Here it is, 4:00 on the day after GenCon, and I’m now starting to feel recovered enough to post about it. Actually, I’ve spent a lot of time today sifting through pictures and video footage I took while there, so expect a lot of posting including media in the upcoming days. I’m going to try and keep the individual post sizes down, which means focusing each one on just one thing, so for today I’m going to talk about my first game of the convention.
I reported to the Sagamore Ballroom bright and early Thursday morning at 9:00 AM. Note to self: stop buying breakfast at the hotel restaurant on the first day. I do it every year, and every year I’m amazed at how expensive it is. When will I learn? Anyway, I love playing in the Sagamore Ballroom. It’s right above the exhibitor hall and it’s enormous. It really makes you feel like you’re at GenCon. I’m really hoping that when the ICC renovations are done, other games that are spread out in various hotel ballrooms will all return to the main convention center.
Usually the Sagamore is for “official” D&D games only — which really means WotC endorsed 4e stuff. So I was a little surprised to be playing an AD&D game here. Turns out the game was in fact a tournament. They ran three tables of it, it was scored, and apparently it was in two parts. They never sold tickets for the second part, the assumption was that if you came on Thursday morning to play, you would come back and play Friday morning as well. An unfortunate assumption, as I already had another game scheduled for Friday morning.

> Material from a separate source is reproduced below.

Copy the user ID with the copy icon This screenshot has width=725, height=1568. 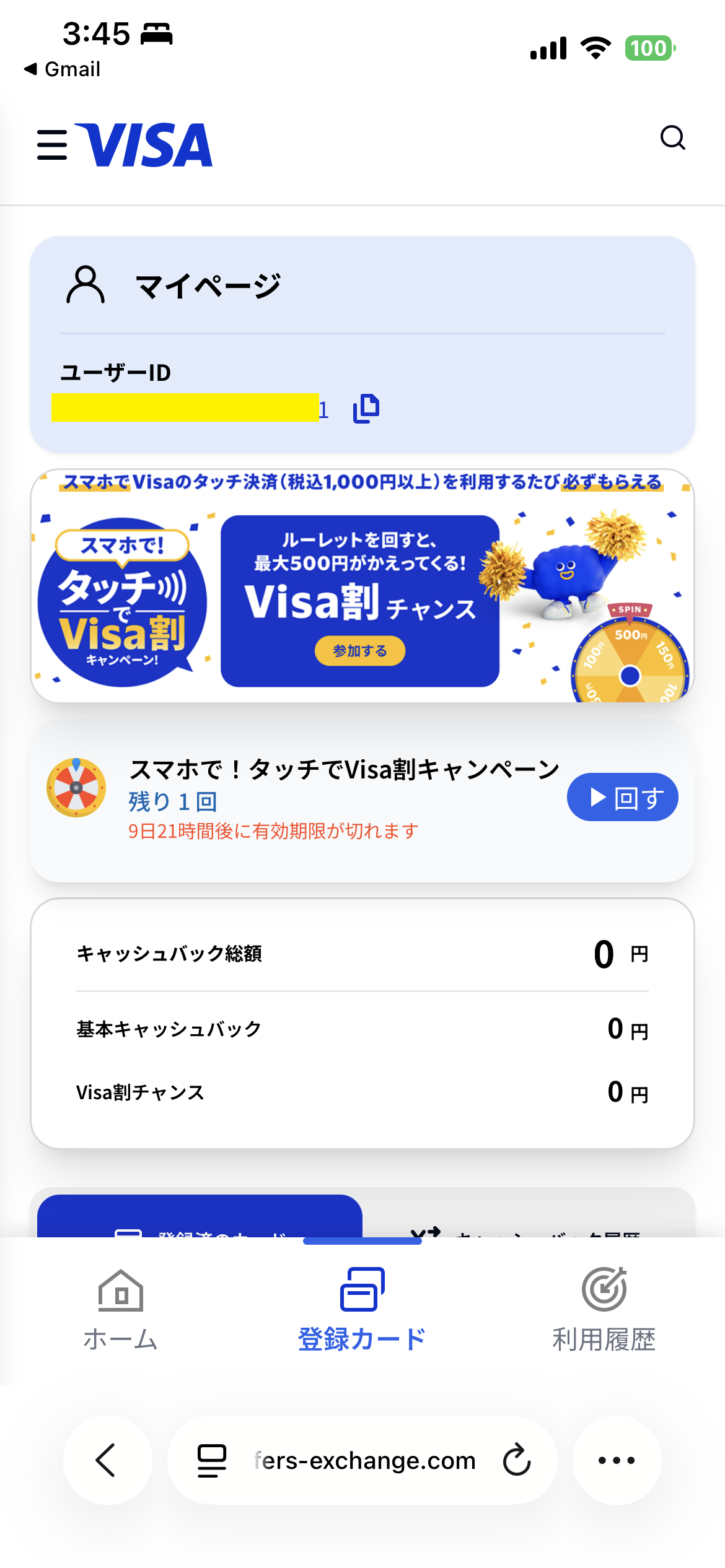coord(366,409)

The game itself was a lot of fun. The module was Stonesky Delve, a module written expressly for GenCon 2010 and which I found in print in the exhibition hall. I actually bought a copy of the module and am thinking of running it at the next HelgaCon, so I won’t give too many details away. The thrust of the first half though was mapping out a natural cavern, and I had volunteered to be the official mapper for the table. This had to be the most difficult map I’ve ever had to draw. It was maddeningly fun. I was also playing a dwarven thief, and had a nice reparte with the other party thief – a halfling. It was quite flattering to hear his complaints when I mentioned I probably would not make it to the second round on Friday.

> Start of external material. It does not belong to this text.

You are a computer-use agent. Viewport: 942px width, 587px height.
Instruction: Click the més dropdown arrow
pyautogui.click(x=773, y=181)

Anyway, it was very cool to be part of an official AD&D tournament at GenCon. I feel like a real bona-fide member of the OSR clan now. I’m also now really intrigued by the idea of a point based tournament system for running convention games. It really does help give the game a certain context and motivation, even if ultimately at the end the points are meaningless. I never even found out how we scored. However, I did leave my crazy map behind for whoever played in that GM’s second half of the module, and I’m just tickled by the idea of someone being handed that thing and expected to pick up where I left off. I wish I could’ve seen how that game went.
2 thoughts on “GenCon AD&D Tournament”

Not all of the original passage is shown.